Giant magnetoimpedance effect (GMI) is a subject of special interest proved by applied electrodynamic and technological applications. GMI effect in ferromagnetic tubes is connected with the high sensitivity of the magnetic system to a circular magnetic field near the spin-reorientation magnetic phase transitions offering high sensitivity with respect to an external magnetic field. In this work the non-magnetic CuBe wires were covered by Fe20Co6Ni74 layers by electrodeposition. The thickness of 1 μm for magnetic layer was high enough in order to ensure the high GMI value. Longitudinal magnetic anisotropy was induced by post preparation annealing in a magnetic field of 160 A/m at 320℃ during 1 hour in order to obtain appropriate magnetisation process. Angular dependencies of GMI were measured in a frequency range of 1 to 10 MHz for driving currents of 2.5 to 20 mA. High longitudinal GMI of the order of 400% was observed at quite low frequency of 1 MHz.

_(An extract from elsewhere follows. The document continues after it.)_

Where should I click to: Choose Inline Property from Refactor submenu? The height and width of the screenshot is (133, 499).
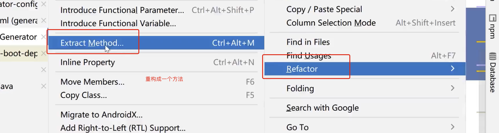(x=156, y=62)
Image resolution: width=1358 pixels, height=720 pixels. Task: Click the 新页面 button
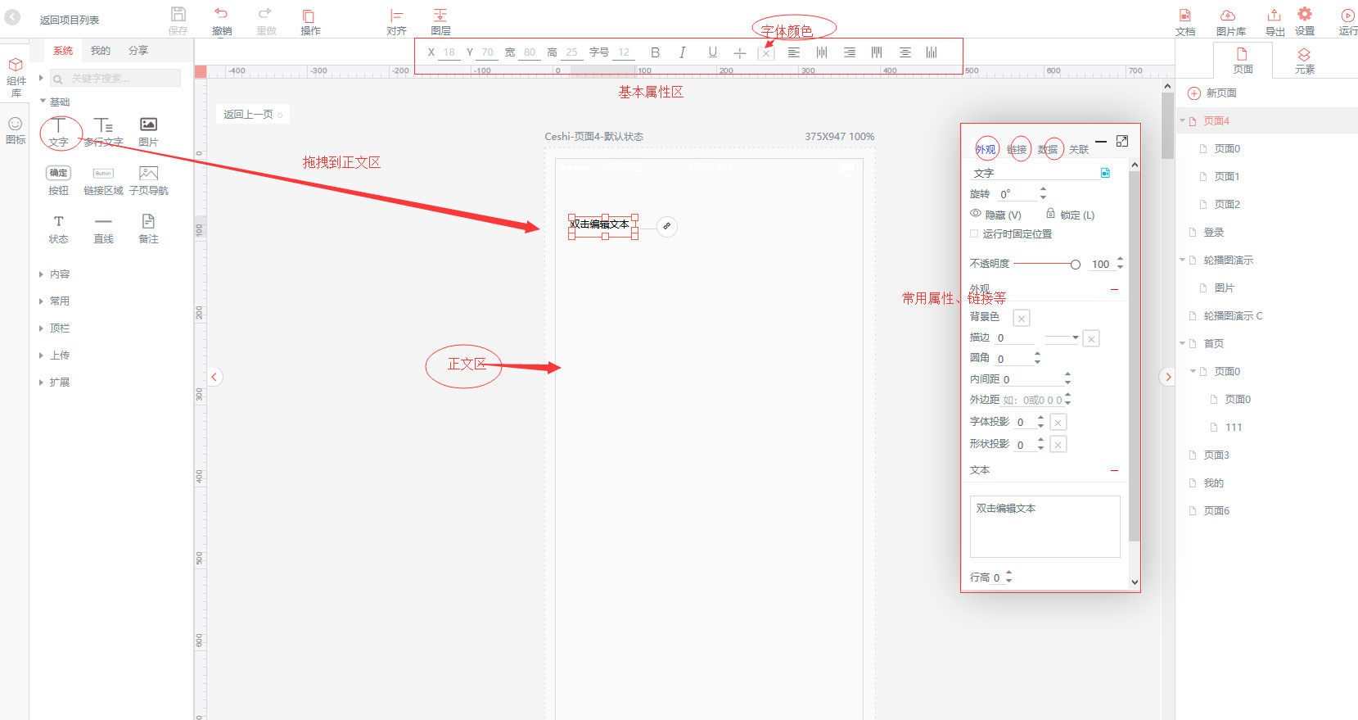tap(1212, 93)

The highest value of the sensitivity of 520%/Oe was found for the active resistance: Linear sensitivities of 0.023 Ω/° and 0.05 Ω/° were observed for reasonably low fields of 240 and275 A/m respectively for small angles, where planar GMI elements are less effective.

 

Conflicts of Interest

The authors declare no conflicts of interest.

Cite this paper

G. Kurlyandskaya, P. Jantaratana, M. Cerdeira and V. Va´kovskiy, "Giant Magnetoimpedance of Cube/Feconi Electroplated Wires: Focus on Angular Sensoric," World Journal of Condensed Matter Physics, Vol. 3 No. 1, 2013, pp. 21-27. doi: 10.4236/wjcmp.2013.31004.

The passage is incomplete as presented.